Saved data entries
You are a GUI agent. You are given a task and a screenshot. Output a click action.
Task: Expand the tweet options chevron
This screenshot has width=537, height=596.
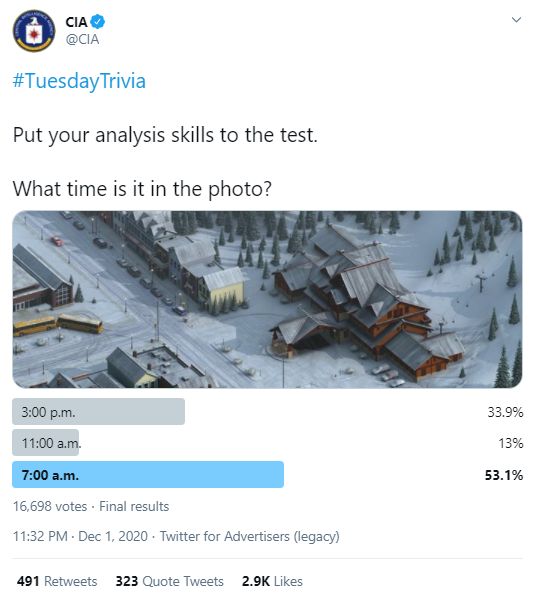pyautogui.click(x=516, y=20)
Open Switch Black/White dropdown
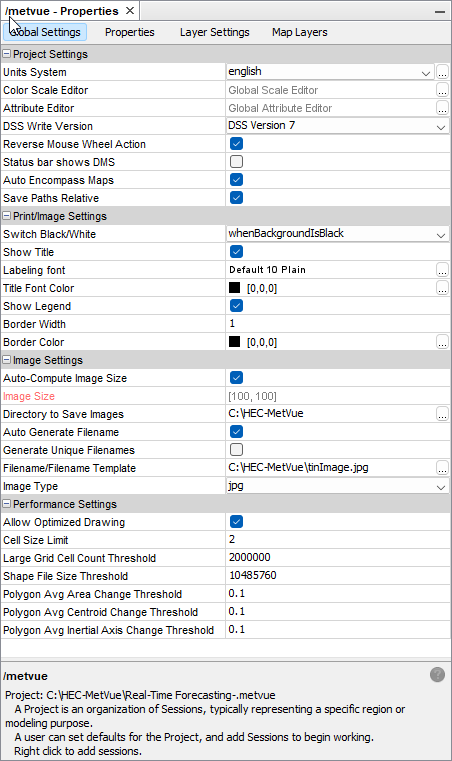The image size is (452, 761). (337, 234)
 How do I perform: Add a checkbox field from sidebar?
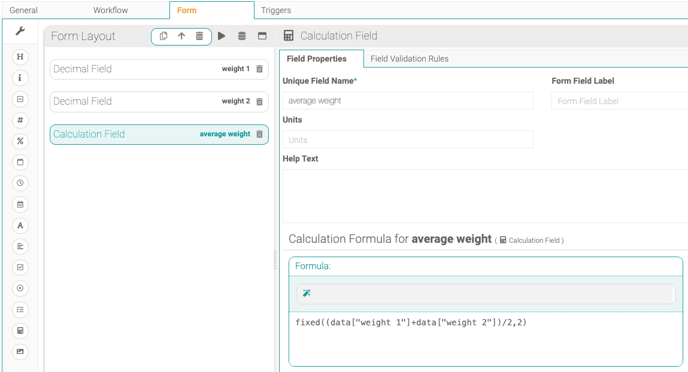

**Task prompt**
Your answer should be the lines above from the one that contains "This screenshot has width=537, height=596." through the last, set down exactly, with the pictures removed.

**Solution to the exercise**
This screenshot has width=537, height=596.
pyautogui.click(x=516, y=20)
Open Switch Black/White dropdown
The image size is (452, 761). (337, 234)
 How do I perform: Add a checkbox field from sidebar?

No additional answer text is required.